§ **TEXT UNDER STUDY**:
————
A developer platform for physical AI

Accompanying the model release is an expanded developer platform designed to turn these high-level perception capabilities into functional applications with minimal code.

The Perceptron SDK, available via Python, introduces several specialized functions such as "Focus," "Counting," and "In-Context Learning".

The Focus feature allows users to zoom and crop into specific regions of a frame automatically based on a natural language prompt, such as detecting and localizing personal protective equipment (PPE) on a construction site. The Counting function is optimized for dense scenes, such as identifying and pointing to every puppy in a group or individual items of produce.

Furthermore, the platform supports in-context learning, allowing developers to adapt Mk1 to specific tasks by providing just a few examples, such as showing an image of an apple and instructing the model to label every instance of Category 1 in a new scene.

Licensing strategies and the Isaac series

Perceptron is employing a dual-track strategy for its model weights and licensing. The flagship Perceptron Mk1 is a closed-source model accessed via API, designed for enterprise-grade performance and security.

However, the company is also maintaining its "Isaac" series, which kicked off with the launch of Isaac 0.1 in September 2025, as an open-weights alternative. Isaac 0.2-2b-preview, released in December 2025, is a 2-billion parameter vision-language model with reasoning capabilities that is available for edge and low-latency deployments.
————
§ **INFORMATION PROVIDED**:
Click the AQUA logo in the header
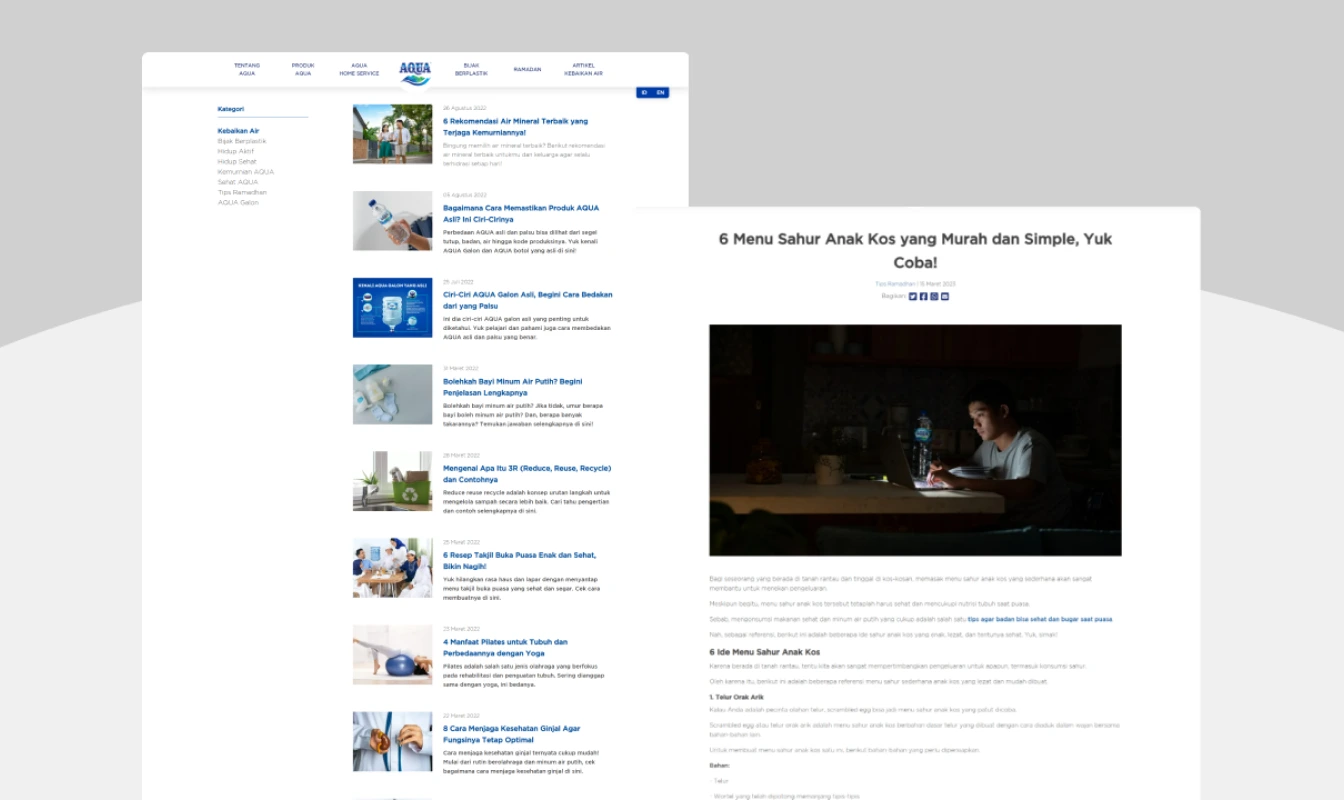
————
§ **TASKS FOR THIS EXERCISE**:
1. In one to three sentences, explain the dual-track strategy that the Perceptron article describes for model weights and licensing, including what each track is meant for.
2. Answer these questions from the Perceptron article:
(a) Through which programming language is the Perceptron SDK available?
(b) Which SDK function is optimized for dense scenes?
(c) In what month and year was Isaac 0.1 launched?
3. Carry the Perceptron article forward, starting after its last sentence.

§ **ANSWER SET**:
1. The flagship Perceptron Mk1 is a closed-source model accessed via API and designed for enterprise-grade performance and security. Alongside it, the company maintains the "Isaac" series as an open-weights alternative. Isaac 0.2-2b-preview is available for edge and low-latency deployments.

2.
(a) Python
(b) Counting
(c) September 2025

3.
While the weights for the Isaac models are open on the popular AI code sharing community Hugging Face, Perceptron offers commercial licenses for companies that require maximum control or on-premise deployment of the weights.

This approach allows the company to support both the open-source community and specialized industrial partners who need proprietary flexibility. The documentation notes that Isaac 0.2 models are specifically optimized for sub-200ms time-to-first-token, making them ideal for real-time edge devices.

Background on Perceptron founding and focus

Perceptron AI is a Bellevue, Washington-based physical AI startup founded by Aghajanyan and Akshat Shrivastava, both former research scientists at Meta’s Facebook AI Research (FAIR) lab.

The company’s public materials date its founding to November 2024, while a Washington corporate filing record for Perceptron.ai Inc. shows an earlier foreign registration filing on October 9, 2024, listing Shrivastava and Aghajanyan as governors.

In founder launch posts from late 2024, Aghajanyan said he had left Meta after nearly six years and “joined forces” with Shrivastava to build AI for the physical world, while Shrivastava said the company grew out of his work on efficiency, multimodality and new model architectures.

The founding appears to have followed directly from the pair’s work on multimodal foundation models at Meta. In May 2024, Meta researchers published Chameleon, a family of early-fusion models designed to understand and generate mixed sequences of text and images, work that Perceptron later described as part of the lineage behind its own models.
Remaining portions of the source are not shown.